Les travailleurs de «deuxième ligne» attendent toujours la concrétisation de la promesse faite dès le printemps 2020 par l’exécutif.
Longtemps, ils furent les «invisibles» de la crise pandémique. Les voilà déjà les «oubliés» de l’après… On les appelle les «deuxièmes lignes», ces salariés précaires, mal payés et sans perspective de carrière. Qu’ils soient agents d’entretien, caissiers, magasiniers, aides à domicile, boulangers, maraîchers, ouvriers de l’agroalimentaire ou du bâtiment…, ils n’espèrent rien du «système» qui les broie, les exploite et les maintient ad vitam aeternam dans leur condition de fragilité – au travail comme dans la vie. Particulièrement exposés au risque de contamination par le Covid, à cause duquel ils ont payé un lourd tribut, ces 4,6 millions d’employés ont continué à travailler lors des différents confinements. Pour le bien de tous…
Si les soignants, en «première ligne», ont bénéficié d’un train de mesures – très insuffisantes – dans le cadre du Ségur de la santé l’été dernier, ces travailleurs de «deuxième ligne» attendent toujours la concrétisation de la promesse faite dès le printemps 2020 par l’exécutif. Il était question de «prendre mieux en compte» leurs revendications. Et depuis ? Rien. Une étude du ministère du Travail a récemment dressé le portrait de ces sacrifiés – singulièrement les femmes. Les salariés des 17 métiers dits de la «deuxième ligne» identifiés ont tous en commun des conditions d’emploi «nettement moins favorables que celles de la moyenne des salariés du privé». Chiffres éloquents: leurs rémunérations sont ainsi inférieures à celles de l’ensemble des salariés d’environ 30%, tirées vers le bas par la trappe aux bas salaires, inférieurs à 1.246 euros net, ce que perçoivent 20% d'entre eux… terrifiante réalité.
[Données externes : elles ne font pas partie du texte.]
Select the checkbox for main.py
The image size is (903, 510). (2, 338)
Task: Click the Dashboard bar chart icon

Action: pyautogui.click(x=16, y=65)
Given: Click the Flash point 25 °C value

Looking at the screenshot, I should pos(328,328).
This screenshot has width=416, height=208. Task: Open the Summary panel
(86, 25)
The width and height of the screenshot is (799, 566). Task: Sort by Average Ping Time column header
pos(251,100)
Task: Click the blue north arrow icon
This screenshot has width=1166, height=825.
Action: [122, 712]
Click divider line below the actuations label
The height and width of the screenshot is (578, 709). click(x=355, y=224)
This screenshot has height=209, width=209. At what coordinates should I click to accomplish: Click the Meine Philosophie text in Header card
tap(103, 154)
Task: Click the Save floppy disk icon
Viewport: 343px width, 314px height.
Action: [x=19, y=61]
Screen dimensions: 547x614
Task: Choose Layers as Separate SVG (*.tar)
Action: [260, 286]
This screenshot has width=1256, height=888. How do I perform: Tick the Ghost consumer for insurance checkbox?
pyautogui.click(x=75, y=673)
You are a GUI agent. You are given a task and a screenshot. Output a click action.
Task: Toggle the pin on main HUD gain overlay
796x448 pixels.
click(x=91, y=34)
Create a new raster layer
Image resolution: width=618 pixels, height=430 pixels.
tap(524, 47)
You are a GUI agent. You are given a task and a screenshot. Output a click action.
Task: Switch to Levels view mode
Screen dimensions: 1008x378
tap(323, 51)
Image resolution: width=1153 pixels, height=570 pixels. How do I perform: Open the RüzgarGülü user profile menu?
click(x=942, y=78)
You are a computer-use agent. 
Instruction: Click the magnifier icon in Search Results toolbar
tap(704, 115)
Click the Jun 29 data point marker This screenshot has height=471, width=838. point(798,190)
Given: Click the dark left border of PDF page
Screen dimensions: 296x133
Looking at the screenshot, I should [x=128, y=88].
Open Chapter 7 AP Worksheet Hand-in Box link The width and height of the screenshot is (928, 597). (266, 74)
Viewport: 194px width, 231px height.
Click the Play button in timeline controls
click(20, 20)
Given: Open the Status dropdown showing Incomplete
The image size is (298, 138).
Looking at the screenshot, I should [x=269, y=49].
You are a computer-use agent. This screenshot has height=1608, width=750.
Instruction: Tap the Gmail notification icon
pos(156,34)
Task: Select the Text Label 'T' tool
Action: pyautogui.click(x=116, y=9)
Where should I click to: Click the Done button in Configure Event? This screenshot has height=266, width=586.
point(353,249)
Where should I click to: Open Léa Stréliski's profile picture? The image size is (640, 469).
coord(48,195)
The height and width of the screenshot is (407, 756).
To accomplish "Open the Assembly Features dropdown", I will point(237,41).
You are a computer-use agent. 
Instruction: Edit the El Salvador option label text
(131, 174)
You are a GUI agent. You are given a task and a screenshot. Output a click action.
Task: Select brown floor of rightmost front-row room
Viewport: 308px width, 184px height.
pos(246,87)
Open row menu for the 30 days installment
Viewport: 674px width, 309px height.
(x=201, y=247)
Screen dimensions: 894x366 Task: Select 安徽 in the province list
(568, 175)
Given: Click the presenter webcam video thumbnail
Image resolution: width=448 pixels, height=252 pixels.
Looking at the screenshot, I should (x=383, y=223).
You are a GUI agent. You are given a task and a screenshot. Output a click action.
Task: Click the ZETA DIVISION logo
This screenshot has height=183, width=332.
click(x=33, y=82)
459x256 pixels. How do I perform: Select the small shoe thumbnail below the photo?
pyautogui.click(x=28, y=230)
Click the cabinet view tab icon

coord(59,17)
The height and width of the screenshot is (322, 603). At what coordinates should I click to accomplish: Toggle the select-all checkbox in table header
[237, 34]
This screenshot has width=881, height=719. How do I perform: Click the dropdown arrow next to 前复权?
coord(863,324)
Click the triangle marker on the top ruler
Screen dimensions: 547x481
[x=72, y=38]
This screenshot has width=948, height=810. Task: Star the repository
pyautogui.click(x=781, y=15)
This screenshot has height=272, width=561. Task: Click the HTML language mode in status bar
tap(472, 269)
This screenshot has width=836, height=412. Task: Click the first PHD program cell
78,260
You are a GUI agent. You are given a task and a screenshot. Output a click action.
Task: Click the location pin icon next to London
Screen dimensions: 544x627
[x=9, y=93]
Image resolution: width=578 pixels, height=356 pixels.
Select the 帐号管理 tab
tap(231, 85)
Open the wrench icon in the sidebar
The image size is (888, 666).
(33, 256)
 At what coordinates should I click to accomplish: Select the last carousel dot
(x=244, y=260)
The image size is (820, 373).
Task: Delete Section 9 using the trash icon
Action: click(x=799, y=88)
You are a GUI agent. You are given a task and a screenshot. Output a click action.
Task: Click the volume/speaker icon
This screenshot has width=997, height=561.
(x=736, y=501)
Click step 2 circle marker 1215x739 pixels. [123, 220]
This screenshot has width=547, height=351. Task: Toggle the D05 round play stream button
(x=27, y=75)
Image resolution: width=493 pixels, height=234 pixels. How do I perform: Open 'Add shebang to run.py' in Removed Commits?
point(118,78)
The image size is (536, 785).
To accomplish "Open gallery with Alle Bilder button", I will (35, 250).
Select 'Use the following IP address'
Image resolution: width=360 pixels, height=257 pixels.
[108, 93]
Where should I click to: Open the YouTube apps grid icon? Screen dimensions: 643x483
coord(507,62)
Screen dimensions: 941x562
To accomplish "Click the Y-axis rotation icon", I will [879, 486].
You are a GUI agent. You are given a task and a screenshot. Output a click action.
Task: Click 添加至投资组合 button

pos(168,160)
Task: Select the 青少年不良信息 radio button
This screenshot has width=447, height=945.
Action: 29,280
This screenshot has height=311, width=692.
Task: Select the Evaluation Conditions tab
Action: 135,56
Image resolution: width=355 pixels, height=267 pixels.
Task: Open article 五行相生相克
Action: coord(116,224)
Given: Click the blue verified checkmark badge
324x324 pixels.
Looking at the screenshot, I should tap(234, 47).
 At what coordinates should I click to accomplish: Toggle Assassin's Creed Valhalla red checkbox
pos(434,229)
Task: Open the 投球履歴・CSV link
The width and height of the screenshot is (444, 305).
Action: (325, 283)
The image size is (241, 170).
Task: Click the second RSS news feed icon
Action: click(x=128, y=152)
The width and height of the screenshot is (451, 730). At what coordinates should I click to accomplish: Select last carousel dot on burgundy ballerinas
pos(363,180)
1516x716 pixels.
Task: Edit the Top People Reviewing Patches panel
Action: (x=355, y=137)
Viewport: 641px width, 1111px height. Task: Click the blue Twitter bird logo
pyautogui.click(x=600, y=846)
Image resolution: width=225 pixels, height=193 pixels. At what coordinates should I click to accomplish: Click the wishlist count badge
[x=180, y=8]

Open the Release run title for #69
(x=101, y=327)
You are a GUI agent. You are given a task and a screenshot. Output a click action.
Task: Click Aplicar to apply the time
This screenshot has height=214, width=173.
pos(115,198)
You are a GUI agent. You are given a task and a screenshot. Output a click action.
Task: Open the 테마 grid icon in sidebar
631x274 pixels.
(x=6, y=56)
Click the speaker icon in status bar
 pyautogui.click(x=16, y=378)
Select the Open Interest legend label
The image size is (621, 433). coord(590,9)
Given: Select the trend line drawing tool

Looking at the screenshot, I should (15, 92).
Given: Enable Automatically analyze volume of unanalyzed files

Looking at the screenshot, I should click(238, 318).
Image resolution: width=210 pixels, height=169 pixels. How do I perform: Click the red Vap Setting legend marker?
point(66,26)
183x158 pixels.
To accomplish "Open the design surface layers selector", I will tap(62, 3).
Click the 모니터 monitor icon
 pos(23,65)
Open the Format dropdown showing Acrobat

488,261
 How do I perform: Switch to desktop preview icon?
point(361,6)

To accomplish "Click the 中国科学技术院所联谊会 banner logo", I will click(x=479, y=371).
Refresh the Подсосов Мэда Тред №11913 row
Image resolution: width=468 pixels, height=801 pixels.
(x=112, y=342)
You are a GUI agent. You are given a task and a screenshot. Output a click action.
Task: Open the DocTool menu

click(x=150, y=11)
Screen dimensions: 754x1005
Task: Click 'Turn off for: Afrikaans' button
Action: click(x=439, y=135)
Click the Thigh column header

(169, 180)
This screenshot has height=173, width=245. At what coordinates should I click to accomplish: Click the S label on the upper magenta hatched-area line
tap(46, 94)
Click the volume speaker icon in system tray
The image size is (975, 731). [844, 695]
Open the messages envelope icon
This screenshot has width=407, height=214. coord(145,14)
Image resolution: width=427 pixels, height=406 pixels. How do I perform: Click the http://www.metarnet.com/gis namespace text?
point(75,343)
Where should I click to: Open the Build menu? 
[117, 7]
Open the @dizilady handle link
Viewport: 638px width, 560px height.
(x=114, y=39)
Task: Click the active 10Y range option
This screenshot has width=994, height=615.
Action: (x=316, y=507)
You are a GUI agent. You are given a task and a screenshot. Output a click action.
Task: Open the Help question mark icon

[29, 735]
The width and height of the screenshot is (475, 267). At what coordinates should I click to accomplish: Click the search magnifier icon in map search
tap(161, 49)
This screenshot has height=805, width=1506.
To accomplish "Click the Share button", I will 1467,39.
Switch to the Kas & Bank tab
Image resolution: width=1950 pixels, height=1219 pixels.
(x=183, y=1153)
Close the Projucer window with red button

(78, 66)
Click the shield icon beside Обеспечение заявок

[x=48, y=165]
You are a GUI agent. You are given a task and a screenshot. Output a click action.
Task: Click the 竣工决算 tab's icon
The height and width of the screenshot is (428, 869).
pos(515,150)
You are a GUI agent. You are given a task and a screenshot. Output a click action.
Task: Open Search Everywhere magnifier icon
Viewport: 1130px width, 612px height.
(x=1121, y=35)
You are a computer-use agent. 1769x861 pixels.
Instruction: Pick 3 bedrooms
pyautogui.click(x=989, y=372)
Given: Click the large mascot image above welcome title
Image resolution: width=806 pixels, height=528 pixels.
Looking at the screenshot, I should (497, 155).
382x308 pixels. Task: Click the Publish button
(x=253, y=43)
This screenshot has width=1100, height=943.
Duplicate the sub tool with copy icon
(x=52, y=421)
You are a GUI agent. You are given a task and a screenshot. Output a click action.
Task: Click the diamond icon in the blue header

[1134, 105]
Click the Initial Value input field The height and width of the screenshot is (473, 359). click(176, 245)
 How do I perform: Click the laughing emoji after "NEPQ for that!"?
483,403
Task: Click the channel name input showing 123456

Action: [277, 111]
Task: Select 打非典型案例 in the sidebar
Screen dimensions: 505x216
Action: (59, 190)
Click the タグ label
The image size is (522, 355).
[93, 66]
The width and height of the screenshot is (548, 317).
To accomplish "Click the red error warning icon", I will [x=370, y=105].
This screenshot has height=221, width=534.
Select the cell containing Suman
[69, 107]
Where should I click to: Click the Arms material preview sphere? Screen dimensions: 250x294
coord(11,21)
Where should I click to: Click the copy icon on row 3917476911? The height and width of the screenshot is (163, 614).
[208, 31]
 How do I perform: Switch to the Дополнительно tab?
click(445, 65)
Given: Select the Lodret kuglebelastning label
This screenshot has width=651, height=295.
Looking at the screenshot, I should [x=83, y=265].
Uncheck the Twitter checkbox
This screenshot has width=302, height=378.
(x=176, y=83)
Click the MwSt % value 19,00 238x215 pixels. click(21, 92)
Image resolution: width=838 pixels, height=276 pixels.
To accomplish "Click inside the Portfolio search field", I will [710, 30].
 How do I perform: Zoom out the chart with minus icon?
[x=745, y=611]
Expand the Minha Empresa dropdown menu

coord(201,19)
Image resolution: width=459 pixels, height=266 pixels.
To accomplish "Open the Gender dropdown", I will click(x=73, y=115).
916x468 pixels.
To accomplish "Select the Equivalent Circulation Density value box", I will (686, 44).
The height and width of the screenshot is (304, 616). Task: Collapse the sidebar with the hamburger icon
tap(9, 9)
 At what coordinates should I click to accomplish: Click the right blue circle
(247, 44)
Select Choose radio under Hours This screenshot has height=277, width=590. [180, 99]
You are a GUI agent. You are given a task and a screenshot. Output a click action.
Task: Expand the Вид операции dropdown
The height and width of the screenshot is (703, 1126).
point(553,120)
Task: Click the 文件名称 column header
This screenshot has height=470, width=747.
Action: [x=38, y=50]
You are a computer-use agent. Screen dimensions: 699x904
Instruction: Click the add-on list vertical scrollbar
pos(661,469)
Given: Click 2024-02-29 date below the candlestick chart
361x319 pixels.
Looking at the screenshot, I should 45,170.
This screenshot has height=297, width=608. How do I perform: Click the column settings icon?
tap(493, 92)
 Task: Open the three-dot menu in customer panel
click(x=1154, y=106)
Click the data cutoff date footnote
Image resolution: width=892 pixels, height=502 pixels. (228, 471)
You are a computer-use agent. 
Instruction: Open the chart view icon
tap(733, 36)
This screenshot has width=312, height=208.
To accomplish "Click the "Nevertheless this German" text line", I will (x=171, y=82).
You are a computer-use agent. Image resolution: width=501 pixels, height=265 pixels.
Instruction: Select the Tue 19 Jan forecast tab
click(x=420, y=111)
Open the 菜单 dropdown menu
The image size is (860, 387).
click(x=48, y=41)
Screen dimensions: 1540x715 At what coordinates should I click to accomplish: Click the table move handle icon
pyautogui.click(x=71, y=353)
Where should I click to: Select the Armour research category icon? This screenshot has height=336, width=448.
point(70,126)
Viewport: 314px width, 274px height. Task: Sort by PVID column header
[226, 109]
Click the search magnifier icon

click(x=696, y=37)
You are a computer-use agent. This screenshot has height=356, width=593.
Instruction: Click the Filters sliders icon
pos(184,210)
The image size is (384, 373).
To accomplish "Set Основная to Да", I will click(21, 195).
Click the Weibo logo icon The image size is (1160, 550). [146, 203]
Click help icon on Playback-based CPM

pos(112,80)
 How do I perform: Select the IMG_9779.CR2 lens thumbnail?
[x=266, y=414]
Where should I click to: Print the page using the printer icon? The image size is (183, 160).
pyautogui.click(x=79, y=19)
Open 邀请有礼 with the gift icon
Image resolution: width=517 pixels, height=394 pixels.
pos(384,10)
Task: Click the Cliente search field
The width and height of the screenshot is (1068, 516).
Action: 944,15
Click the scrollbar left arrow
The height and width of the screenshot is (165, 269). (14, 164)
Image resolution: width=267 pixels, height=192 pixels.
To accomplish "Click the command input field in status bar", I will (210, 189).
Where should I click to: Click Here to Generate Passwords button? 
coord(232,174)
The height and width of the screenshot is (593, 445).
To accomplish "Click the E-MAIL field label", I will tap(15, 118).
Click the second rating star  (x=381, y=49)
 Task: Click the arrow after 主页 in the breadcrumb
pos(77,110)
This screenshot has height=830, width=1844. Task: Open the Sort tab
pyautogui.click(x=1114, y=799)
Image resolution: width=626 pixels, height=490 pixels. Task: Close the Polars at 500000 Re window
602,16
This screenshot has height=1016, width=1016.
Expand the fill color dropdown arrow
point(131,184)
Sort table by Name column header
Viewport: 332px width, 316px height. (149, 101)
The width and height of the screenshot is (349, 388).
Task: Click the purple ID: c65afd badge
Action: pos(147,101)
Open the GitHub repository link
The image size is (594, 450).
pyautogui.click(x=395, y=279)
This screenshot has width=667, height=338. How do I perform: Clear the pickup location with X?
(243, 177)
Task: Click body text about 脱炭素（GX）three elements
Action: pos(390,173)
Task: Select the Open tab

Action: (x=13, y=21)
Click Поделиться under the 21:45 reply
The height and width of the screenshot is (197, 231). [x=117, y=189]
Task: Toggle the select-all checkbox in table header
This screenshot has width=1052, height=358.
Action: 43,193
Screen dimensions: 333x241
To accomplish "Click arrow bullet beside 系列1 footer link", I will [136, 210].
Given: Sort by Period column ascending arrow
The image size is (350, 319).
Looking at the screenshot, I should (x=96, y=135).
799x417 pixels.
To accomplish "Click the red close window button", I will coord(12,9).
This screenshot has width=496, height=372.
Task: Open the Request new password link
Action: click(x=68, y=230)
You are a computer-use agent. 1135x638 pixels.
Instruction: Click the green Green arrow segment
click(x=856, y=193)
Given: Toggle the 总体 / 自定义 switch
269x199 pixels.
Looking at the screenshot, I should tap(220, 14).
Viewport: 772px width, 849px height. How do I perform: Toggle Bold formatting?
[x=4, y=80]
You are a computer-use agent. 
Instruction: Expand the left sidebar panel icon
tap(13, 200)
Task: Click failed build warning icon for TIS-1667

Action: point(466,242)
Non seulement ces exploités des temps modernes sont exclus par le patronat et le gouvernement de toute possibilité de négociations concernant d’éventuelles revalorisations salariales, mais ils restent soumis aux temps partiels, aux conditions de labeur infernales et aux horaires atypiques qui détruisent les existences familiales. La lutte victorieuse des femmes de chambre de l’hôtel Ibis Batignolles, après vingt-deux mois de mobilisation, devrait nous inciter à une réflexion collective, en tant qu’exemple d’action. Et, plus globalement, à la structuration d’une riposte populaire de grande ampleur.